Initially known as Dixon Bay by early European settlers, the name was changed to Tamarama in the 1800s. Tamarama is probably a derivation of the Aboriginal name 'Gamma Gamma', which appeared on maps of the coastline in the 1860s by the Military or Naval Authority.  In the late 1890s a genteel campaign of civil disobedience was undertaken to open up Sydney beaches to daytime bathing. Inspector of schools and writer George Philip was credited with winning the day in Tamarama.

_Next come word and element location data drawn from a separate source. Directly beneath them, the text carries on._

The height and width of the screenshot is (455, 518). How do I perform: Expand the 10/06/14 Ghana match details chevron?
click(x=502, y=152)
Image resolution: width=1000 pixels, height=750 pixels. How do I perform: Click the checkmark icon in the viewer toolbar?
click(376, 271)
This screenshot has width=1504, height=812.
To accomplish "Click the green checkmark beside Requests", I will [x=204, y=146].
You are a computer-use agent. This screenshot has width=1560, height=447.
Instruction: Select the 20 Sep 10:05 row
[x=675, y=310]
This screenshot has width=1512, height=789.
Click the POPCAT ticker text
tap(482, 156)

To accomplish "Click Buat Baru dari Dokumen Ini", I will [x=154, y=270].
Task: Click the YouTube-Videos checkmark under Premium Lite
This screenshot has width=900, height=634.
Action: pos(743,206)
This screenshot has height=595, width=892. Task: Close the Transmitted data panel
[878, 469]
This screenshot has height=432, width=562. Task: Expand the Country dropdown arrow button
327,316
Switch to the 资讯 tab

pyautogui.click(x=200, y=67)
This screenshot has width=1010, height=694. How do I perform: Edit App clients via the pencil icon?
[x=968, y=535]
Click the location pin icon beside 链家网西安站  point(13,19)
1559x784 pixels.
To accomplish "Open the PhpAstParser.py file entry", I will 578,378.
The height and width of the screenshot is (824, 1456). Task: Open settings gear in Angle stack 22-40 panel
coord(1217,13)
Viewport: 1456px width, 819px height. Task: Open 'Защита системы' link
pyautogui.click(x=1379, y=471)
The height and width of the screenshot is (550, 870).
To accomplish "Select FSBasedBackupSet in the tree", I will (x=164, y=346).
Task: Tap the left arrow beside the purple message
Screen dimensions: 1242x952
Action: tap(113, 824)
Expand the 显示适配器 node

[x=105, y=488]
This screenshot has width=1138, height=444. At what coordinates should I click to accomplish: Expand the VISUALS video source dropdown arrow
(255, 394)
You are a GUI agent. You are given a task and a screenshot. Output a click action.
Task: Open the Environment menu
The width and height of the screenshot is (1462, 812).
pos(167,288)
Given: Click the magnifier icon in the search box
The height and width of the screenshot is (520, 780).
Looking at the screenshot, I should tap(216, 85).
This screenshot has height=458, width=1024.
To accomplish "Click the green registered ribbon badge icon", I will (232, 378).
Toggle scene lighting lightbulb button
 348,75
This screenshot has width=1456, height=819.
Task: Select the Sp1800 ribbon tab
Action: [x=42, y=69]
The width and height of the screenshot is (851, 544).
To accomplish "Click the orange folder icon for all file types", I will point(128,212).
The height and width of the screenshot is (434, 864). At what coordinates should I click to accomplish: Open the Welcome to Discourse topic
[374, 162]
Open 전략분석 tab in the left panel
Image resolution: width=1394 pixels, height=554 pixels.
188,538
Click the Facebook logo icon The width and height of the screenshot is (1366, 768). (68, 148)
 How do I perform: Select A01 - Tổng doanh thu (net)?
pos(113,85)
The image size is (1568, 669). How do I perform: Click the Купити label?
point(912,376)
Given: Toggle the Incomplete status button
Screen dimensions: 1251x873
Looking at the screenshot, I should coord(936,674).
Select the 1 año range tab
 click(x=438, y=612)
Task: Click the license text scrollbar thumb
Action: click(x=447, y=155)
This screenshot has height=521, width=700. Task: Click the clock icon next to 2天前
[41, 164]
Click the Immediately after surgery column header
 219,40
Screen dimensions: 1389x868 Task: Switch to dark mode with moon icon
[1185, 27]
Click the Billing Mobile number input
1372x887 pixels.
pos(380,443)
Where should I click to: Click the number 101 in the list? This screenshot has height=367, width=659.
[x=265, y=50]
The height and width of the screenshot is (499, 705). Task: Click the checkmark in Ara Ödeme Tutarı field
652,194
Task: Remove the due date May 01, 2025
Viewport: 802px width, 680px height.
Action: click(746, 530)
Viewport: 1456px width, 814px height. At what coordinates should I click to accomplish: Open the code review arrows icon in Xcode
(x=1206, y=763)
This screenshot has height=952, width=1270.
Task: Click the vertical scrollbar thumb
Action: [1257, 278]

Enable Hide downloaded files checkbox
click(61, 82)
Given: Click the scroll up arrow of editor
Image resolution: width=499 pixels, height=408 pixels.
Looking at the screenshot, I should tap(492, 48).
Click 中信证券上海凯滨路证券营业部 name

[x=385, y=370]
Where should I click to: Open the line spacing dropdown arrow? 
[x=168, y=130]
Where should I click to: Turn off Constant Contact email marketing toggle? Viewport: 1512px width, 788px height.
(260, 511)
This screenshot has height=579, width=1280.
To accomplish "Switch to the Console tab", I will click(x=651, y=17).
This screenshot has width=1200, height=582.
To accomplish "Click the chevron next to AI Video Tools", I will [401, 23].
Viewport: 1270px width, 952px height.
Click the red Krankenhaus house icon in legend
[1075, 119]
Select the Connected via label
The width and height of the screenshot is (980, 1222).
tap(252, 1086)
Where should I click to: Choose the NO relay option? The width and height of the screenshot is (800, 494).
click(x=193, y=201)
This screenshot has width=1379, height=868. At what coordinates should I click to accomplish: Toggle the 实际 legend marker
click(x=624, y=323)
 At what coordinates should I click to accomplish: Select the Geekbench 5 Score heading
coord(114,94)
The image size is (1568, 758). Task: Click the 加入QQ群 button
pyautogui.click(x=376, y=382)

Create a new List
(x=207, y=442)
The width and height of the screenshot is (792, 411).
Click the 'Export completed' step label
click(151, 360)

The Bondi Aquarium at Tamarama, circa 1890
In 1887 Sydney's first coastal amusement park, and one of the earliest in Australia, opened at Tamarama. Named The Bondi Aquarium its greatest attraction was a plunging roller coaster that dived and twisted over the beach. People flocked to the attraction, not only for the rides, but for vaudeville acts and aquarium creatures, including seals and a tiger shark. On the evening of July 11, 1891, fire destroyed the aquarium and pavilion, but it rose from the ashes in September the same year, and continued to entertain Sydney's populace. The last identified concert at the Aquarium was a fund raiser for the Waverley Benevolent Society in July 1906.
Ownership and management changed several times throughout its existence, until the site was finally sold by Mrs Margaret J. Lachaume in 1906 to William Anderson who transformed the amusement park, renaming it Wonderland City. In 1906 Wonderland City opened and replaced the Bondi Aquarium as the latest attraction at Tamarama. Powered by its own steam plant, the amusement park featured an airship suspended over the bay and an elephant named Alice available for rides on the beach. There was also a miniature railway operating on a two-mile track over the cliff tops. Frequent battles with local residents over beach access, charges of animal cruelty and an incident with the airship saw a decline in numbers. After a few years of low crowds and poor revenue Wonderland City closed in 1911. In 1920, the NSW Government bought the area and proclaimed it Tamarama Park. There is still a Wonderland Avenue at Tamarama.